Guy One: l’histoire fascinante du berger ghanéen devenu star internationale de musique

Se produire à l’international devant un public qui vous adule est toujours un moment spécial pour n’importe quel artiste musicien. Mais quand on est un chanteur qui a grandi dans le nord du Ghana sans éducation, et a passé une vie à élever des vaches et des chèvres, l’instant est plus savoureux. C’est le cas de Guy One,un artiste au parcours bien original.

Originaire du village de Bolgatanga, dans le septentrion ghanéen, Guy One qui n’avait que son troupeau de bovins et caprins pour public, est devenu, en cinq ans, une figure nationale dans son pays.Et pour cause, il a réussi à exporter son art en Afrique de l’Ouest et surtout en Europe. Résultat : l’homme enchaîne les concerts depuis quelques années. Il se produit non seulement dans son Ghana natal, mais aussi au Nigeria, au Bénin, en Côte d’Ivoire et jusqu’en Allemagne, où il a un large public.

Des prairies de Bolgatanga aux salles de concerts européennes, le parcours de l’ancien bouvier a tout l’air d’un conte de fée. Quand le musicien n’accompagnait pas son troupeau, il se produisait dans les cérémonies traditionnelles d’enterrement ou de mariage. Il se fera, dans un premier temps, un nom au niveau local.

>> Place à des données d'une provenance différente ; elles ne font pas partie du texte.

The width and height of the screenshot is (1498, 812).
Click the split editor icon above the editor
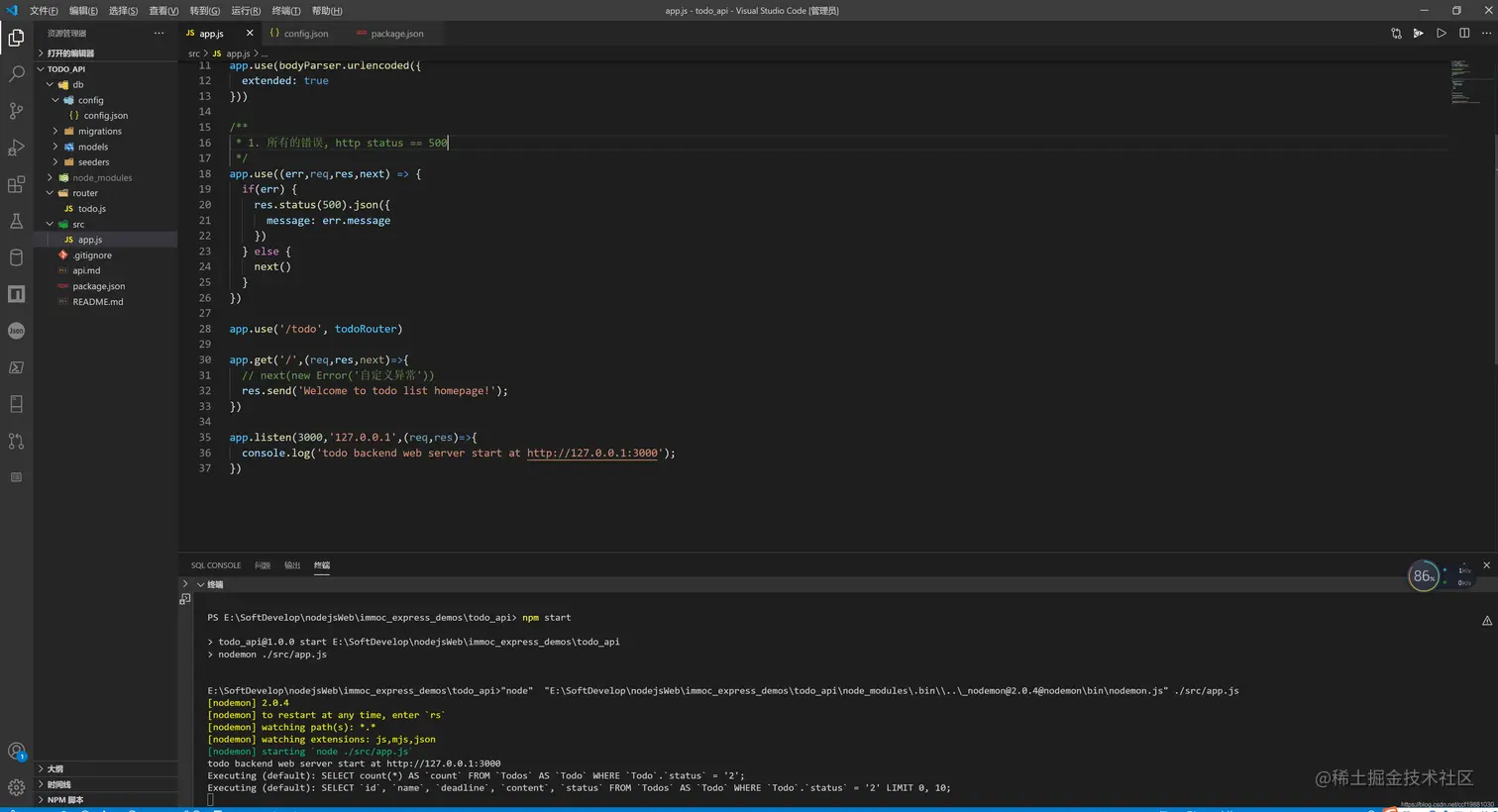[x=1464, y=33]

C’est sa rencontre avec le producteur allemand Max Weissenfeldt qui donnera une autre dimension aux prestations jusque-là « discrètes » de l’homme.

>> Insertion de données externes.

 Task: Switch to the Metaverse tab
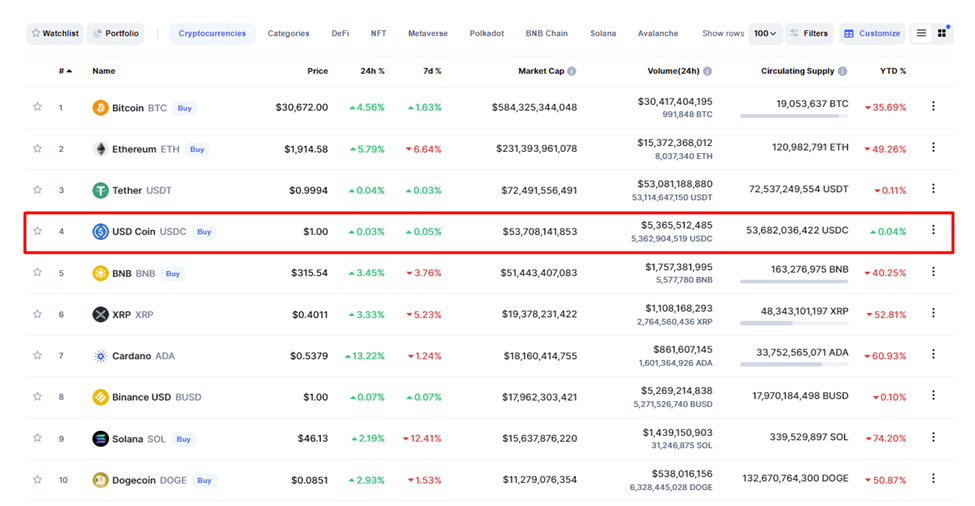click(x=428, y=33)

Le patron du label Philophon, qui se rend régulièrement au Ghana depuis 2010, tombe sur le charme de la voix « envoûtante » de Guy après avoir écouté un CD.Emballé, le berlinois décide de le retrouver. Weissenfeldt choisi d’emmener le percussionniste dans un studio à Berlin.C’est le début d’une collaboration qui sera fructueuse. De cette association sort un premier album,« #1 », jugé « brillant » par les critiques musicales.La télé ghanéenne lui attribuera, fin 2017, le prix de l’artiste traditionnel de l’année.

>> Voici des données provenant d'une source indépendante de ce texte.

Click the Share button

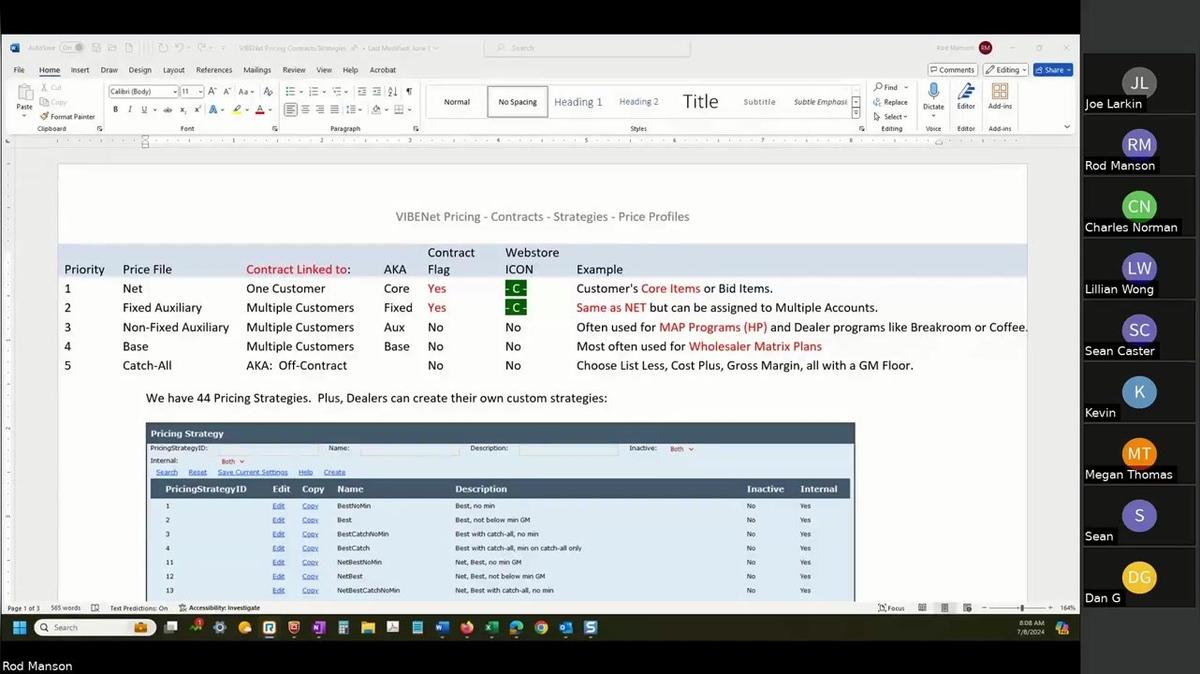tap(1055, 69)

« #1 est le son d’un homme, d’une culture, d’une communauté et d’une interaction entre tous ceux qui ont grandi au fil des décennies. A partir de là, c’est un disque qui éclate à la vie, comme si un portail s’ouvrait sur un monde musical jusqu’alors inconnu », commente un magazine musical allemand.

L’ancien éleveur qui écrit et joue de la musique Frafra, un style musical basé sur un mélange de blues et de rythmes traditionnels, prétend pouvoir convoquer le monde invisible des esprits. « Certaines personnes âgées jurent que, si elles meurent, elles ne veulent pas que leur corps soit enterré avant que je puisse faire leur éloge funèbre », révèle à la presse allemande celui qui est également surnommé « Second Jesus ».

« En ce moment, notre tourneur nous appelle presque tous les jours avec une requête pour des dates supplémentaires. J’estime que nous allons faire une quarantaine de concerts en Europe cette année », s’enthousiasme Max Weissenfeldt dans les colonnes d’un journal local.